Dies entspricht nicht der deutschen Vorstellung eines Europas der subsidiären Vaterländer.

Die deutsche Tradition der Machtteilung zwischen der Zentrale in Berlin und den Landesfürsten in den Herzogtümern, Königreichen im Mittelalter bis heute zu den Bundesländern, steht in der Gefahr durch einen allmächtige EU-Zentralismus unterzugehen.

Da weder SPD, Grüne, CDU – aber auch nicht die CSU, FDP oder Linke gegen diesen Zentralismus vorgeht, muss sich in Deutschland eine gemeinsame Bewegung gegen Zentralismus und gegen intransparente und kaum noch demokratische Strukturen an der Basis bilden.

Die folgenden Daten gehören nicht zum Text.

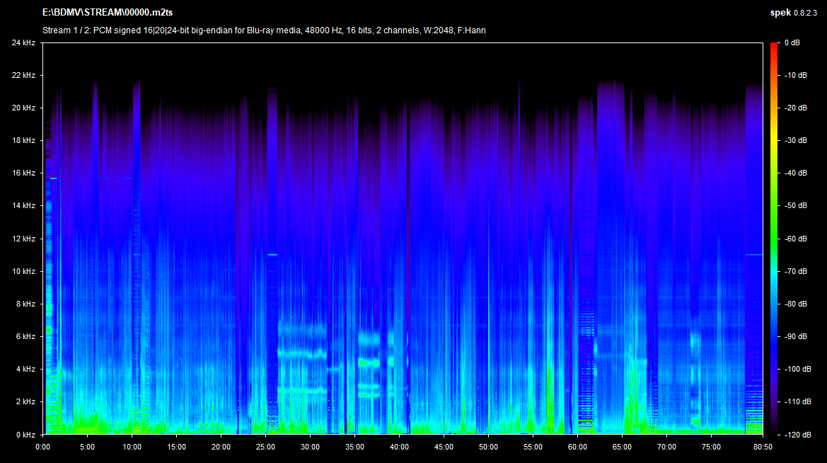Click the -120 dB color scale label

coord(797,434)
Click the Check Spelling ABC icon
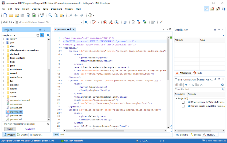227x143 pixels. coord(42,15)
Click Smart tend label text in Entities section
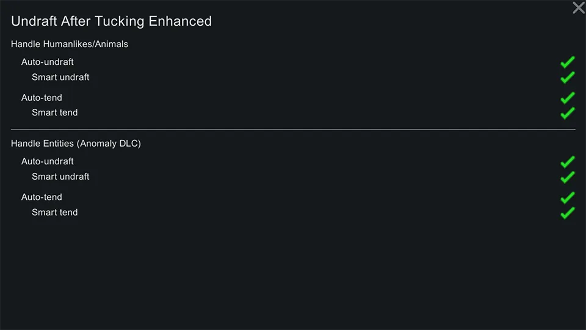586x330 pixels. tap(55, 212)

Während Europa im Balkan oder Ungarn peinlich genau auf Demokratiedefizite achtet, ist es selbst gerade dabei, die eigenen Defizite in den parlamentarischen und politischen Strukturen immens zu vergrößern, indem es außerparlamentarischen Institutionen wie der EZB und dem ESM eine immer größere Machtfülle zugesteht.

Bundeskanzlerin Merkel hat keine bundesrepublikanische, dezentrale Vita. Sie versteht die Kritik der demokratischen Konservativen einfach nicht, denen es um Subsidiarität, um Teilung und Kontrolle der Macht geht.

Sie ergeht sich einfach in denen von den Banken und Märkten verursachten vermeintlich alternativlosen Möglichkeiten der Zentralisierung der Macht.

Zur Zeit regiert nicht die Politik. Sondern die Märkte steuern durch gezielte oder auch unkoordinierte Aktionen und Entwicklungen das Handeln der Politik.

Es herrscht nicht mehr das Volk, sondern es herrscht ein von den Märkten getriebener Politikbetrieb.

Diese Entwicklung gefährdet die Demokratie – auch wenn das die von der Basis entfernten Volksvertreter nicht wahrnehmen können oder wollen.

Was ist konservativ?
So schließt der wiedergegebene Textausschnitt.